Content starts
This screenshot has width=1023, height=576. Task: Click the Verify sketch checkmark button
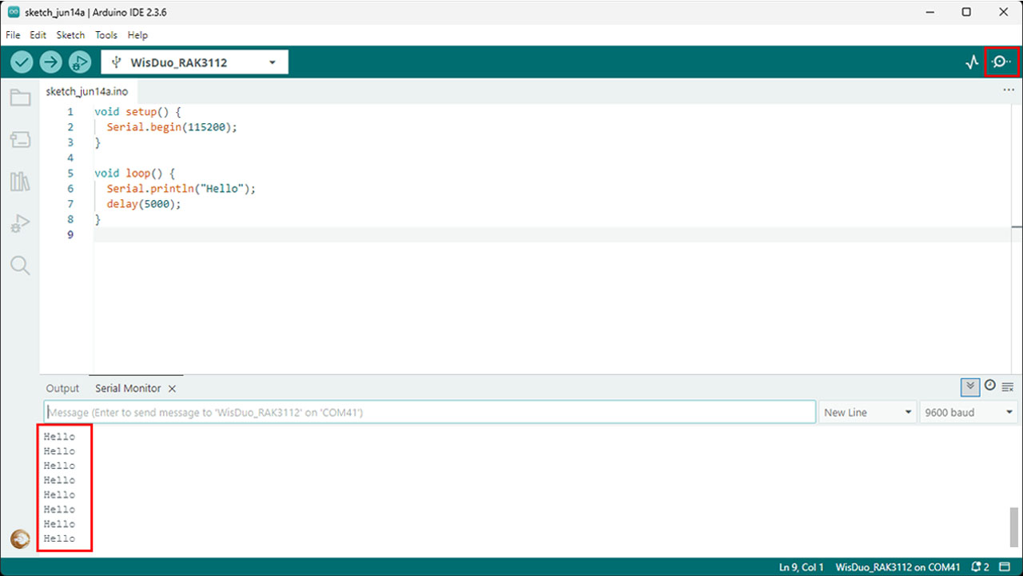pos(22,62)
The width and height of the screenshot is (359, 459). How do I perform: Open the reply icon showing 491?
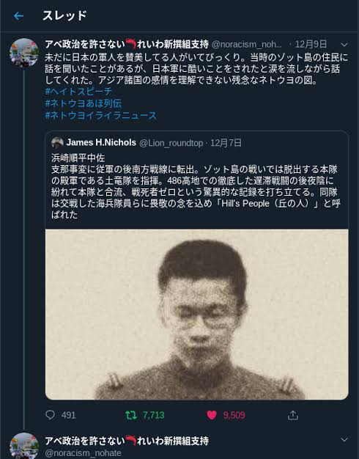tap(51, 415)
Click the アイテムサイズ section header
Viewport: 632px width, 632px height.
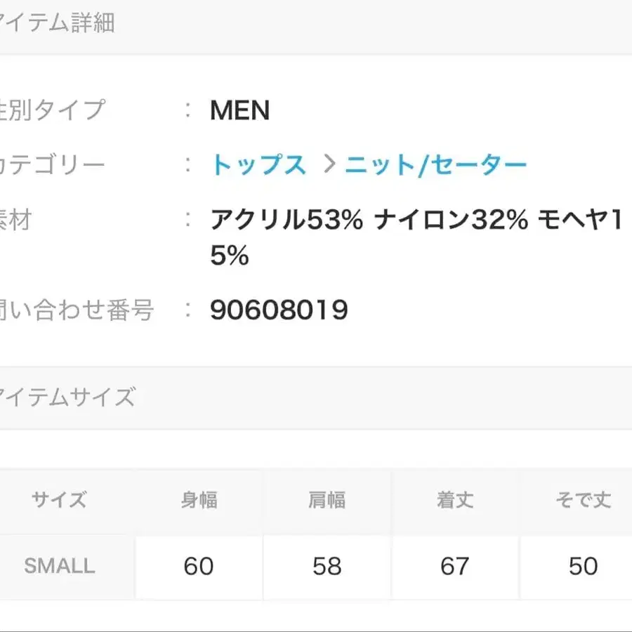(x=67, y=397)
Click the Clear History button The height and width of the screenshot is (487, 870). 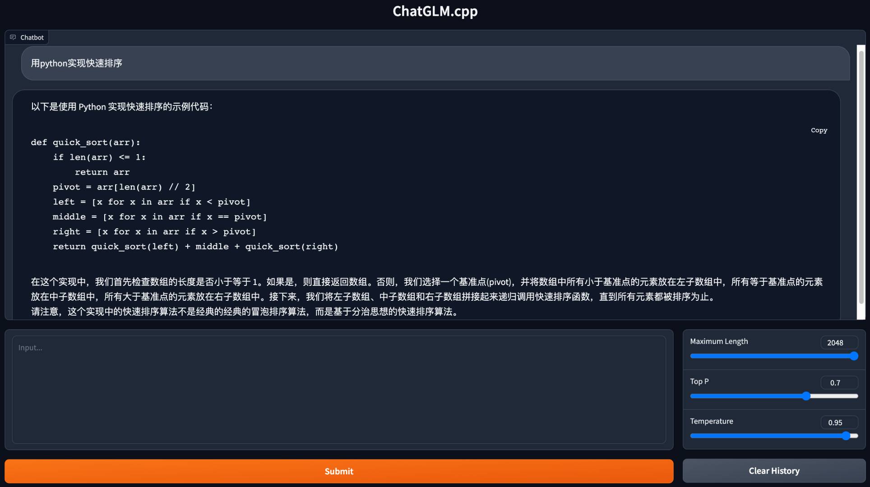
Content ends
Task prompt ->
Retype exactly, please, the span from the line holding "The width and" through the closing line of the data, both ends included, without the pictures.

Exercise answer ->
The width and height of the screenshot is (359, 459). How do I perform: Open the reply icon showing 491?
tap(51, 415)
Click the アイテムサイズ section header
Viewport: 632px width, 632px height.
(x=67, y=397)
Click the Clear History button The height and width of the screenshot is (487, 870). 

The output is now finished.